Di sicuro però i rossi hanno trovato un serbatoio - probabilmente non insperato - di forze fresche nelle schiere di tassisti e moto-tassisti originari delle province dell'Isan, l'area poco sviluppata e culturalmente affine al Laos situata nel nord-est del paese. Le stesse da cui è arrivata la maggioranza dei manifestanti e le stesse in cui la serie di partiti creati direttamente o per interposta persona da Thaksin Shinawatra hanno raccolto voti a sacchi di riso. Con la differenza che i tassisti, lavorando in città, non hanno dovuto viaggiare per ore prima di arrivare nella capitale e non sono stati costretti ad accamparsi per più di una settimana nelle strade e nelle piazze del centro.

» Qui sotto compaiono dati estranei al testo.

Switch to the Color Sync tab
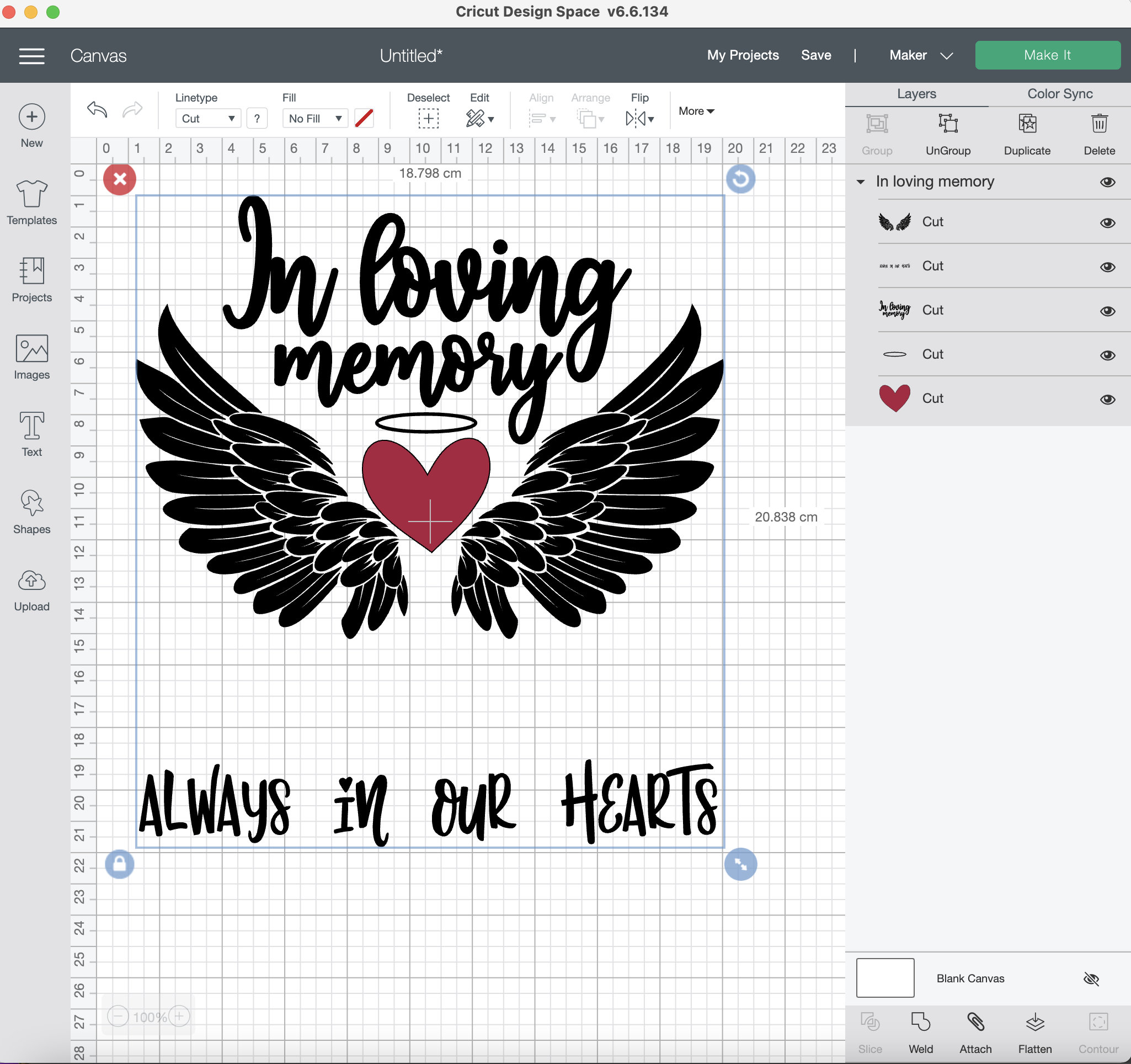Image resolution: width=1131 pixels, height=1064 pixels. (1059, 94)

Mi è capitato spesso in questi giorni di stare a bordo di un taxi, con la radio che trasmetteva in diretta i comizi dei leader rossi e una bandierina che sventolava appesa all'antenna: ogni volta che la vettura incrociava un pick-up carico di manifestanti il tassista, di Ubon, Khon Kaeh o Khorat, dava un colpetto di clacson, salutava e se fermo al semaforo apriva il finestrino, scambiava qualche parola, scherzava, incoraggiava. Molti di loro si sono uniti alla parata del sabato o hanno continuato a lavorare indossando magliette rosse ed esponendo i vessilli del movimento.
La protesta continua, i manifestanti sono tornati al loro accampamento ma non accennano ad andarsene. Le scorte di papaia verde sembrano non essersi ancora esaurite. Thaksin li incita via satellite dal Montenegro. Il premier Abhisit apre ai dimostranti posto che il loro capo supremo - nonché finanziatore dell'impresa - non venga incluso nei negoziati. Improbabile, a meno di una clamorosa pugnalata alle spalle da parte dei suoi luogotenenti.
La città, curiosa, esasperata, divertita o arrabbiata, attende ora i prossimi sviluppi politici.